Battlebridge Group Ltd expects you to remedy these breaches otherwise it shall consider terminating the agreement and seek damages for losses suffered."
"I have been travelling in the past week and therefore unable to reply before now. I am willing to have an amicable discussion to resolves issues; however, while you are using language that incorporates legal threats I cannot envisage an amicable dialogue taking place…"
"…
2. He was happy to talk about the position where we were as regards to the loan. He agreed that the initial £2million advance of the loan should have been followed with the remainder. His reasoning was that he was unsure whether 3DM Worldwide was a pump and dump company and was protecting his client i.e. the one he borrowed the funds from to do the non-recourse loan with us.
3. I said I understood his position but it didn't reflect upon the agreement we had and that he had breached the terms of it.
4. I mentioned that we were willing to pursue this through the Civil Courts and if necessary make a formal complaint to the appropriate authority if advised by our lawyers….
6. When asked he said the remainder of the money was in an Esco account and had not been touched.
7. When asked he denied that he had not traded a single share out of the Phillip's securities account that held the remainder of the Battlebridge stock...
8. His excuse for not contacting me was that he had been contacted by the FSA who were enquiring into this loan agreement and they had told him not to contact us.
9. He said another reason for not forwarding the second part of the loan amount was because we had suspended our stock of 2 weeks and not informed him…"
The Witnesses
"It is frequently very difficult to tell whether a witness is telling the truth or not; and where there is a conflict of evidence such as there was in the present case, reference to the objective facts and documents, to the witness's motives and to the overall probabilities, can be a very great assistance to a judge in ascertaining the truth."
a) Mr Livingstone-Raper struck me as a straight-forward and responsive witness in whose evidence I could place confidence particularly where consistent with the documents.
b) Mr Kelly, on the other hand, struck me as a particularly unsatisfactory and evasive witness, all the more and unconvincing as his evidence was seldom supported by the contemporary material.
£1.69 million
a) Despite numerous demands by Mr Livingtone-Raper in the correspondence for payment of the balance of the loan, at no stage did Mr Kelly ever respond to the effect that the balance was not due because the checks were either incomplete or unsatisfactory.

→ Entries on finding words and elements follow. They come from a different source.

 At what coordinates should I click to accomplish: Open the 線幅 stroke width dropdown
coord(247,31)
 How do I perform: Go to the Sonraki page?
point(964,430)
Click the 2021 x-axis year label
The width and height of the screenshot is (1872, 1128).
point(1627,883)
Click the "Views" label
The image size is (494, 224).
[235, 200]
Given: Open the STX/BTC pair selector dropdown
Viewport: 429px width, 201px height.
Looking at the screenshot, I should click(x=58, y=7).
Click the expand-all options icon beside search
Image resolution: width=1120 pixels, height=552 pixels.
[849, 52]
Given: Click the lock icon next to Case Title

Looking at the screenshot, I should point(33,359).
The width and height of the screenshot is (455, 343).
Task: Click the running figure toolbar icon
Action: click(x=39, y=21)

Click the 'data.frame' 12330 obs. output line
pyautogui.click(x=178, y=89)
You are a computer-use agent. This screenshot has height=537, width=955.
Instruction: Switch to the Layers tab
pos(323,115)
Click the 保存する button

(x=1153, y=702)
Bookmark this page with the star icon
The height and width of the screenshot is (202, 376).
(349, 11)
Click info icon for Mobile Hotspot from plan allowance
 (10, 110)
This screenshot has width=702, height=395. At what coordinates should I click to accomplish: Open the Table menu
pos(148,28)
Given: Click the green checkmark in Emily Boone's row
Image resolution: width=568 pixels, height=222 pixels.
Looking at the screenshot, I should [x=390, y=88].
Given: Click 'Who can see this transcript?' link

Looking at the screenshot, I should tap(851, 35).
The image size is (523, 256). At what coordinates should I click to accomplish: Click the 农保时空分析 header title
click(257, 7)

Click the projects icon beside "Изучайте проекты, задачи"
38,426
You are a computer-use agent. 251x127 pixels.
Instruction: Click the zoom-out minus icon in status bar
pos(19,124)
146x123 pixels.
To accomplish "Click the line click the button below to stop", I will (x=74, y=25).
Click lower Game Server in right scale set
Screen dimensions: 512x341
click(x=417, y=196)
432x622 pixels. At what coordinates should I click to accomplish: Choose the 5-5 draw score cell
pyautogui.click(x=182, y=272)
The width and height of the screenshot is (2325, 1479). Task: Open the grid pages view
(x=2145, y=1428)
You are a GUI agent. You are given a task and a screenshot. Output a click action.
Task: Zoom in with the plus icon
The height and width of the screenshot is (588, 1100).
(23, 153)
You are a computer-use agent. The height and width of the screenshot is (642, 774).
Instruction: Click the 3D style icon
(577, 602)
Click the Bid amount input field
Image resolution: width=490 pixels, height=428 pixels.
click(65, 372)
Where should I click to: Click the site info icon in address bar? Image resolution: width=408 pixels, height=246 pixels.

Indeed in his final letter, responding to Mr Livingstone-Raper's detailed reasoning for payment of the balance, there is no suggestion by Mr Kelly that the money was not due, simply that the original agreement was based on an excessive share price.
b) Although it is pleaded that payment of the balance was conditional on these checks, there is not a word of support for that proposition in Mr Kelly's witness statement.
c) The whole concept of a variation to limit the drawdown makes little commercial sense: although the loan sum was to be reduced by 40%, the share capital was to be reduced by only 10% or so and, even more strikingly, the sum secured by the promissory note was to remain at £3.69million.
d) For the sake of completeness, I accept Mr Livingston-Raper's evidence that he was only minded to forebear pressing for the full loan in April because Mr Kelly "held all the cards".
60,000 shares
a) The pleaded case was both that the 60,000 shares formed part of the collateral and "that the 60,000 shares were retained" because the Claimants had failed to pay any interest on the loan.
b) In the further information furnished under CPR Part 18, the Defendants asserted that the shares were used "as security for the hedge position".
c) In his statement Mr Kelly stated "I decided to hold back 60,000 shares pending payment of the interest which Mr Livingstone-Raper had promised at our meeting in May".